**About this exercise**
In the entries that follow, the line with "Click the phone" opens the range and the line with "Screen dimensions: 1031x972" closes it; repeat that range exactly, both lines included.

╭─ Entries provided

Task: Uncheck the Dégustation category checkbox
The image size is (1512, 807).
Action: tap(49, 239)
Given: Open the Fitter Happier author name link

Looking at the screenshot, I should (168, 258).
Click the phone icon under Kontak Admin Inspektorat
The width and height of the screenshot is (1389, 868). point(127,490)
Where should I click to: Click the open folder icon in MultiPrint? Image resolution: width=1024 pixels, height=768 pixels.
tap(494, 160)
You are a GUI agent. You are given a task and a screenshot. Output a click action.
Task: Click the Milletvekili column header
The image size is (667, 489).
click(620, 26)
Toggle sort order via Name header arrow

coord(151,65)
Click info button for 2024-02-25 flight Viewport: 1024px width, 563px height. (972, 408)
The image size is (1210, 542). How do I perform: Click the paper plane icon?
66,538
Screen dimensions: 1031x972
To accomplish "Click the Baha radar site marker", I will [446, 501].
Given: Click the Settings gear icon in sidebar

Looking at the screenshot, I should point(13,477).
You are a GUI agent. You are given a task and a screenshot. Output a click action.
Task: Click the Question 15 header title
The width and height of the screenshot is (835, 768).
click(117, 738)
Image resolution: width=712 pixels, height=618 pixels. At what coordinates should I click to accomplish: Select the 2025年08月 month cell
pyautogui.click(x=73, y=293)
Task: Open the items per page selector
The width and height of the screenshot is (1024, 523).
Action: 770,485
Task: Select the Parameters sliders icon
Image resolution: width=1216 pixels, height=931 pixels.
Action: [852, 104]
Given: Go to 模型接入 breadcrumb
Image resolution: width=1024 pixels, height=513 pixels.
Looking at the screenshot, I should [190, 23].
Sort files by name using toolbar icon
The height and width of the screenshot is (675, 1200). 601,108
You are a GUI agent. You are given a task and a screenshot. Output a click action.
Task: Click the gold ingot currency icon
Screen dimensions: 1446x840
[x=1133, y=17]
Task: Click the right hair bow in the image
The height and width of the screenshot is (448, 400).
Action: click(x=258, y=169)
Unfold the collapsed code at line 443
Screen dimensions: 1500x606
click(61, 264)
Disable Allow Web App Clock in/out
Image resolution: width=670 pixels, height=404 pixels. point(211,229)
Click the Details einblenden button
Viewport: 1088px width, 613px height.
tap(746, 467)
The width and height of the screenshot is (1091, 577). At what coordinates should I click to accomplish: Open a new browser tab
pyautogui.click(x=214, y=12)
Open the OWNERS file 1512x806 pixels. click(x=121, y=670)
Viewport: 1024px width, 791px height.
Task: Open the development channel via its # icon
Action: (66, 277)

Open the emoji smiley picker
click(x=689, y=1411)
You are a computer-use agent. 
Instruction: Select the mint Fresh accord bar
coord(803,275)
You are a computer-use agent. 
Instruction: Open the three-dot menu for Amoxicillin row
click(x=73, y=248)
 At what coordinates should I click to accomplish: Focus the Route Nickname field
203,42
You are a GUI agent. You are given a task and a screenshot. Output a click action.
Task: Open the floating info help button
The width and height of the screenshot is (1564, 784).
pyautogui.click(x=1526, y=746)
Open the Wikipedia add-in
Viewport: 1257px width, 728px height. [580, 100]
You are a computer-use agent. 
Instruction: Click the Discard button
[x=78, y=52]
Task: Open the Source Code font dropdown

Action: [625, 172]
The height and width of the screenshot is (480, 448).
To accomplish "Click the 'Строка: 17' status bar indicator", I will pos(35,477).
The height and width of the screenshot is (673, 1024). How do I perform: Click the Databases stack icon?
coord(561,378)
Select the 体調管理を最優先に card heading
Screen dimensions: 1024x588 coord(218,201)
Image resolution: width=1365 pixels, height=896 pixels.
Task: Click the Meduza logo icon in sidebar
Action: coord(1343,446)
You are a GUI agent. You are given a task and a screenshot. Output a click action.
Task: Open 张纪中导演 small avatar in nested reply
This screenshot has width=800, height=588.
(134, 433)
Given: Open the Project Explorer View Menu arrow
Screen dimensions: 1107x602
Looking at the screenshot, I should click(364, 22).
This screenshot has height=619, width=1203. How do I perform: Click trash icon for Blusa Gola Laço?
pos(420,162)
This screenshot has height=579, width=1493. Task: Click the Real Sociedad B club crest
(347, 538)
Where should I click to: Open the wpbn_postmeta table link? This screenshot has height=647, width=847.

╰─

**Solution**
Click the phone icon under Kontak Admin Inspektorat
The width and height of the screenshot is (1389, 868). point(127,490)
Where should I click to: Click the open folder icon in MultiPrint? Image resolution: width=1024 pixels, height=768 pixels.
tap(494, 160)
You are a GUI agent. You are given a task and a screenshot. Output a click action.
Task: Click the Milletvekili column header
The image size is (667, 489).
click(620, 26)
Toggle sort order via Name header arrow

coord(151,65)
Click info button for 2024-02-25 flight Viewport: 1024px width, 563px height. (972, 408)
The image size is (1210, 542). How do I perform: Click the paper plane icon?
66,538
Screen dimensions: 1031x972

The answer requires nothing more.